ASSIGNED TASK:
Give the number of lines below that contain "will", with no other output.

Saved data entries:
******

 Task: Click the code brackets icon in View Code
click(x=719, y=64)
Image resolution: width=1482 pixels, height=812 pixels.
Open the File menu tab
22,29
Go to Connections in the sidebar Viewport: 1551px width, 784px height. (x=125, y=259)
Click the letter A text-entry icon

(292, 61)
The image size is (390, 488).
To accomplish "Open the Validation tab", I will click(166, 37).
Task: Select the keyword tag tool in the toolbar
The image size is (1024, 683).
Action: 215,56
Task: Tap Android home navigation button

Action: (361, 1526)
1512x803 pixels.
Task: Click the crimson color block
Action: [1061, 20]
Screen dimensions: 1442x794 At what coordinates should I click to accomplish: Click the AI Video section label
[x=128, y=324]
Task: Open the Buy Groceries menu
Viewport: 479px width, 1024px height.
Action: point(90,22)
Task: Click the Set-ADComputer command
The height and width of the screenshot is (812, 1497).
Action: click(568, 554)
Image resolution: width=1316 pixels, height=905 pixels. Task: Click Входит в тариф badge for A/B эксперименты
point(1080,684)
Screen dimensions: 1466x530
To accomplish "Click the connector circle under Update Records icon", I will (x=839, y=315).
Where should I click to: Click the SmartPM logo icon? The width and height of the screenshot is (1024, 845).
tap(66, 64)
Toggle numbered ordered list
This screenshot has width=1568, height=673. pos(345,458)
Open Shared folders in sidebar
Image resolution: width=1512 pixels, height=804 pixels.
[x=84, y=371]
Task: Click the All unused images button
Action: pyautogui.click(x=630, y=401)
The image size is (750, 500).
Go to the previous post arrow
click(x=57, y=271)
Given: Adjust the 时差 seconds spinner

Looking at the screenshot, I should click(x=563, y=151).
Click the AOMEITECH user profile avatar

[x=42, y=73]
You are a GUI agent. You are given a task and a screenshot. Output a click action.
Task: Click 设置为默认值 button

******

EXERCISE RESULT:
2